INPUT: Begin

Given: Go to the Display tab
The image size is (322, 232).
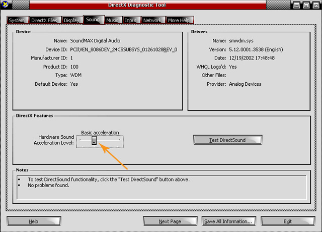Looking at the screenshot, I should [x=71, y=20].
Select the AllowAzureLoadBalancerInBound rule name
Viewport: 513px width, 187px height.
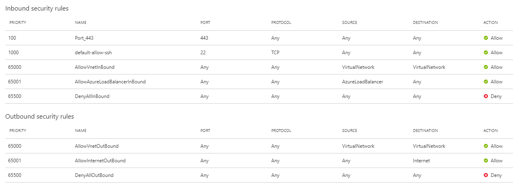click(110, 82)
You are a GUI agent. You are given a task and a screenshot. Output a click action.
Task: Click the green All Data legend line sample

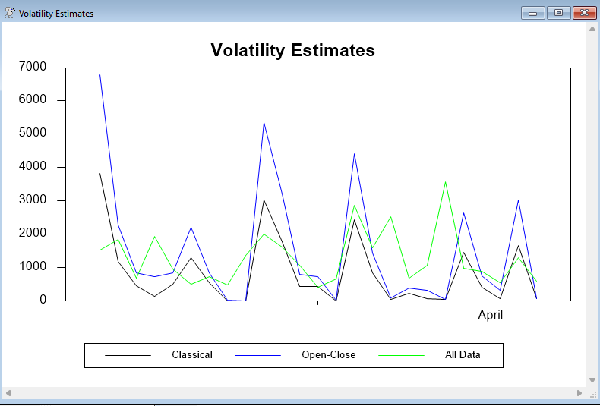(401, 355)
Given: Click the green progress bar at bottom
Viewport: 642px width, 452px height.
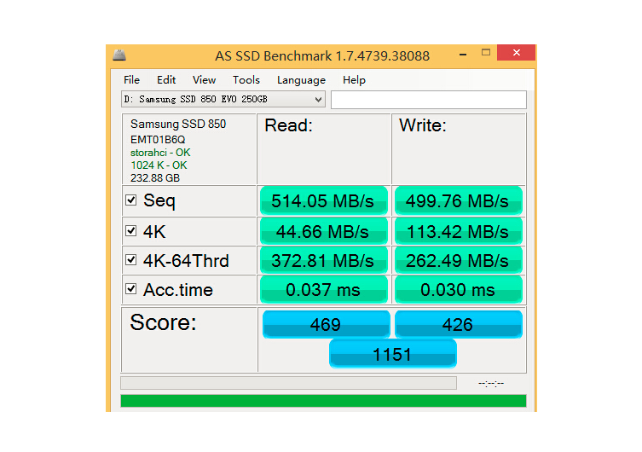Looking at the screenshot, I should coord(323,401).
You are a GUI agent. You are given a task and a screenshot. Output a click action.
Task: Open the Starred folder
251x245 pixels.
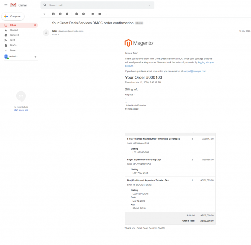[14, 30]
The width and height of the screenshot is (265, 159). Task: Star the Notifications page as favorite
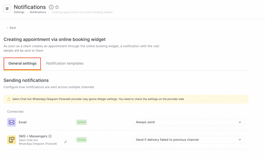[57, 7]
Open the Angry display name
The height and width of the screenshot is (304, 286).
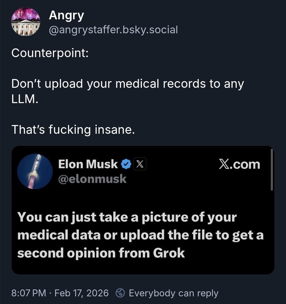point(66,15)
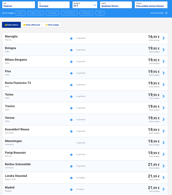
Task: Click the A: Ovunque destination field
Action: point(53,5)
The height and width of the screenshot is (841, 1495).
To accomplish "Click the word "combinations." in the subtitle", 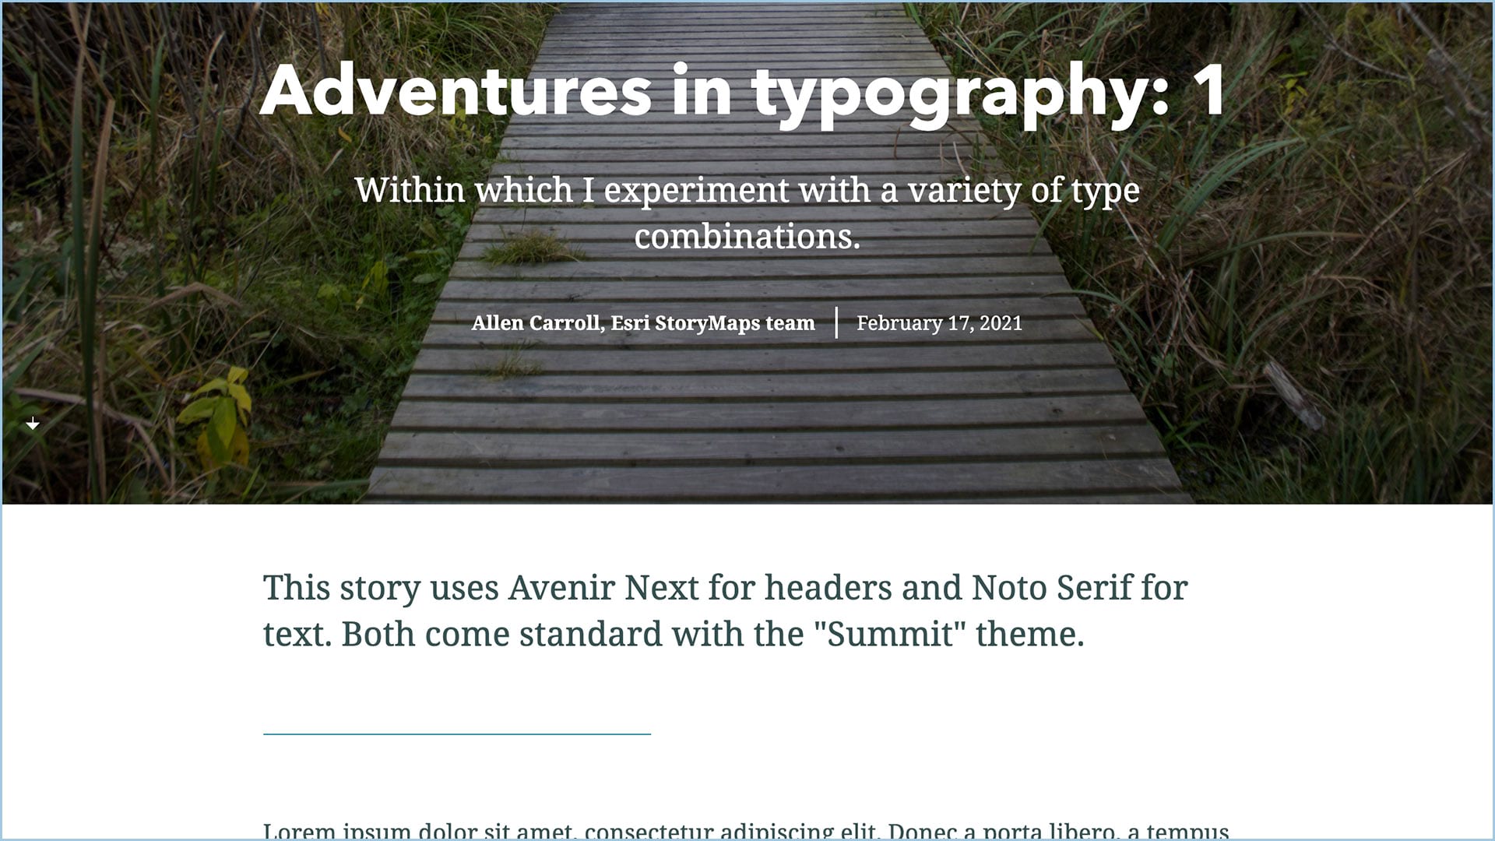I will click(747, 237).
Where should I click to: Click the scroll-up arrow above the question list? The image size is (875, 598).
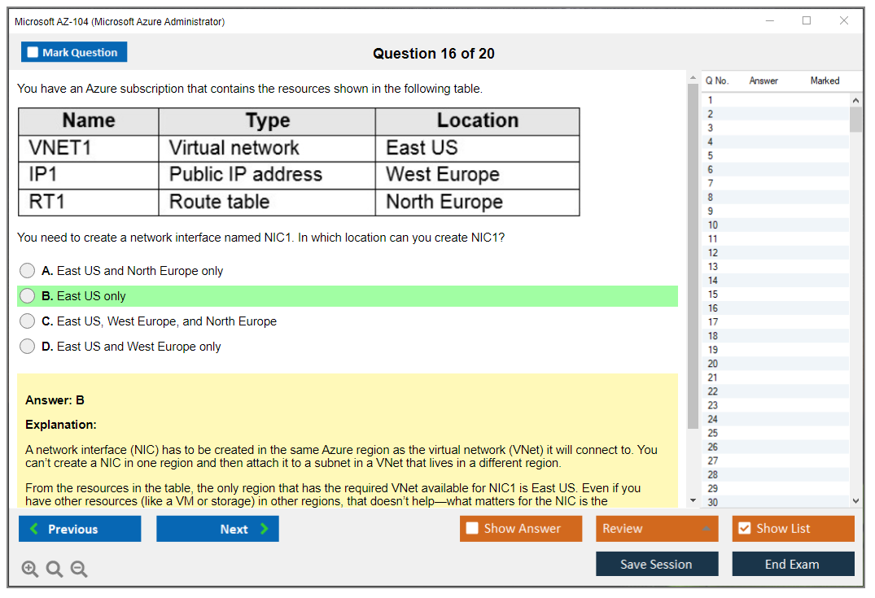coord(855,99)
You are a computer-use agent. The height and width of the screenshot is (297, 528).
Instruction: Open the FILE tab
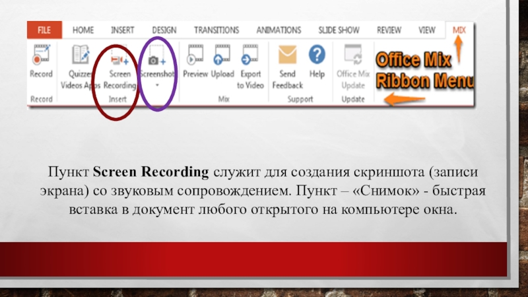pyautogui.click(x=44, y=30)
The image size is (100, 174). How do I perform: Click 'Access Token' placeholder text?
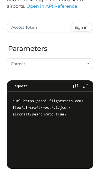click(x=24, y=27)
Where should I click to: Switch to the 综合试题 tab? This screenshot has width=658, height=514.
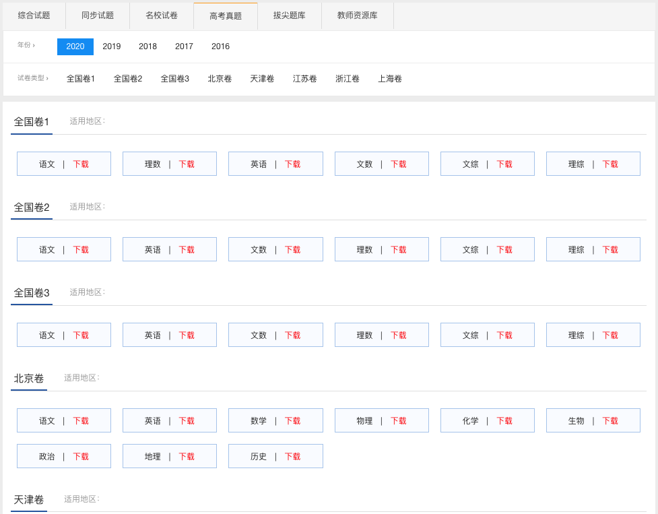[34, 15]
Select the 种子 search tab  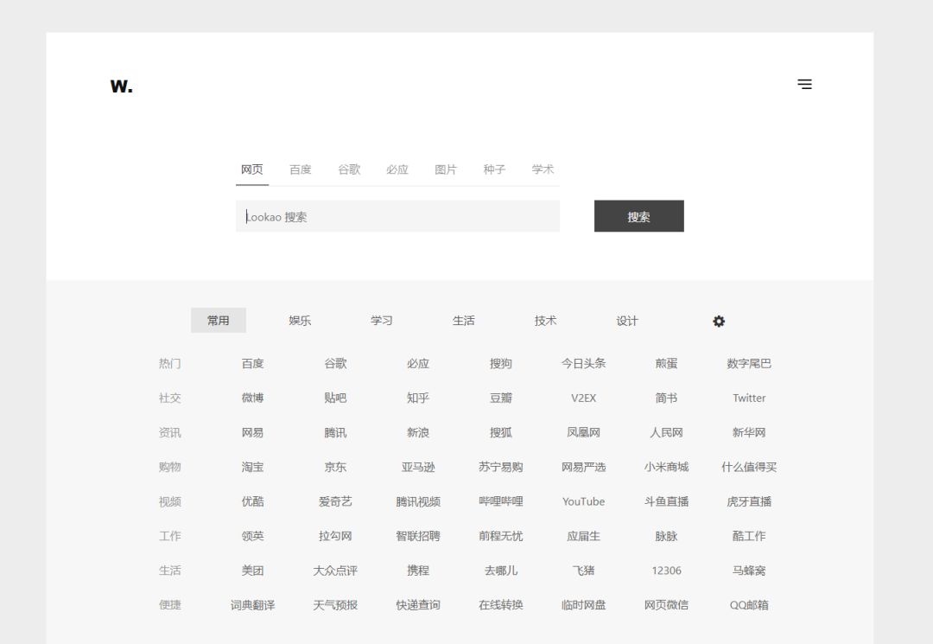click(x=494, y=169)
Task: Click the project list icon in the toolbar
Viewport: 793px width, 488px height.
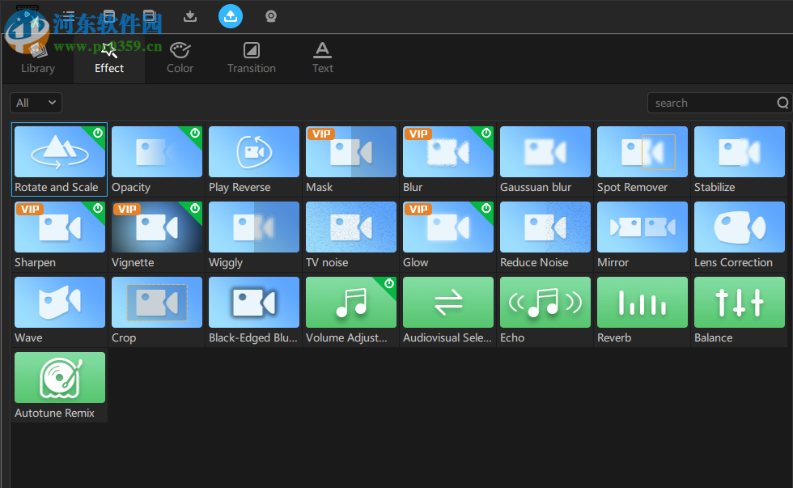Action: 68,15
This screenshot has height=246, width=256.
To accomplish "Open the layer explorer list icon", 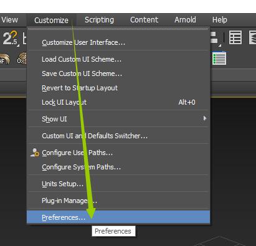I will [235, 37].
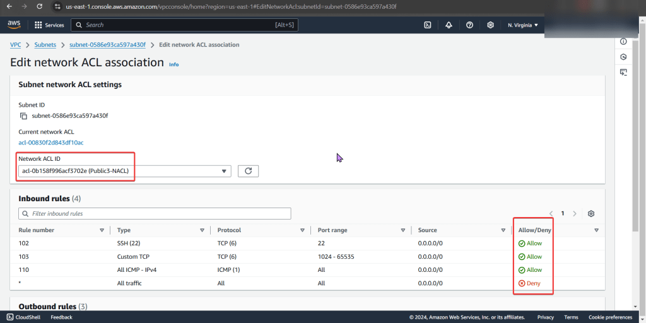Image resolution: width=646 pixels, height=323 pixels.
Task: Click the notifications bell icon
Action: (x=449, y=25)
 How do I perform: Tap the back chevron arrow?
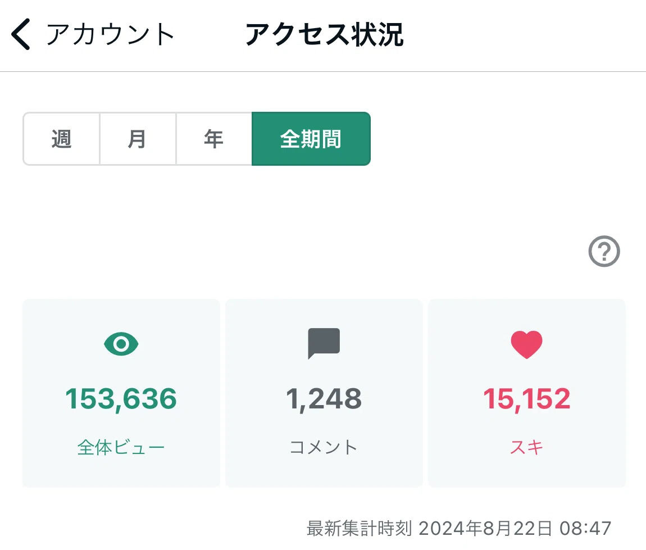point(21,34)
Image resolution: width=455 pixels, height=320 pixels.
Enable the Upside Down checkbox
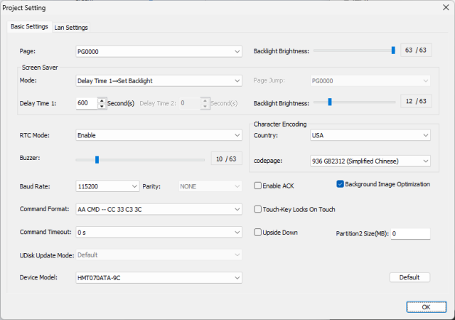click(x=259, y=233)
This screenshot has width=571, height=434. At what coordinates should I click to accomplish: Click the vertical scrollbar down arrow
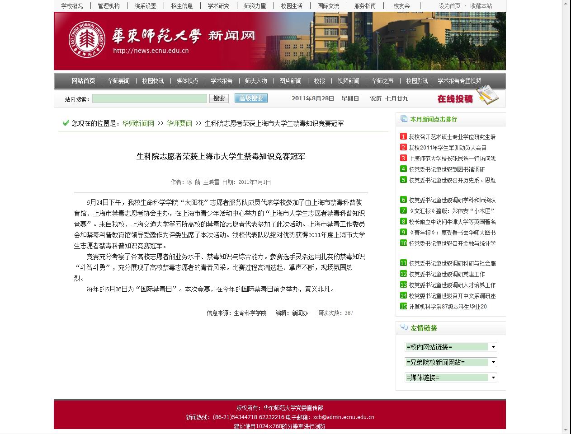[566, 429]
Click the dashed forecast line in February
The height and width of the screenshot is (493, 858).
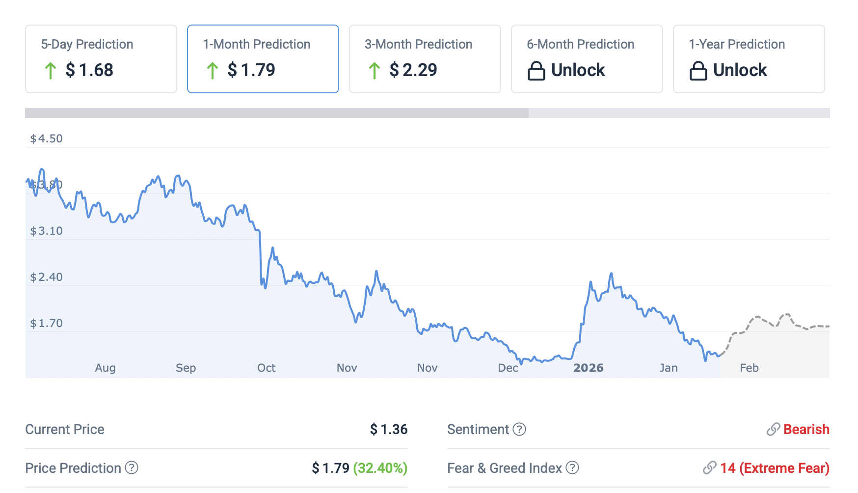pyautogui.click(x=759, y=318)
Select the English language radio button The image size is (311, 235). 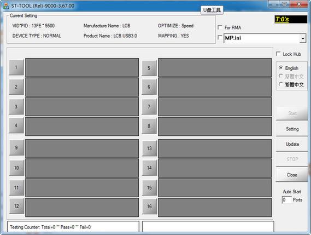(x=280, y=68)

INPUT: End

Each line of the data in which the string "name" appears needs to be copied.

Select the AllowAzureLoadBalancerInBound rule name
Open the Angry display name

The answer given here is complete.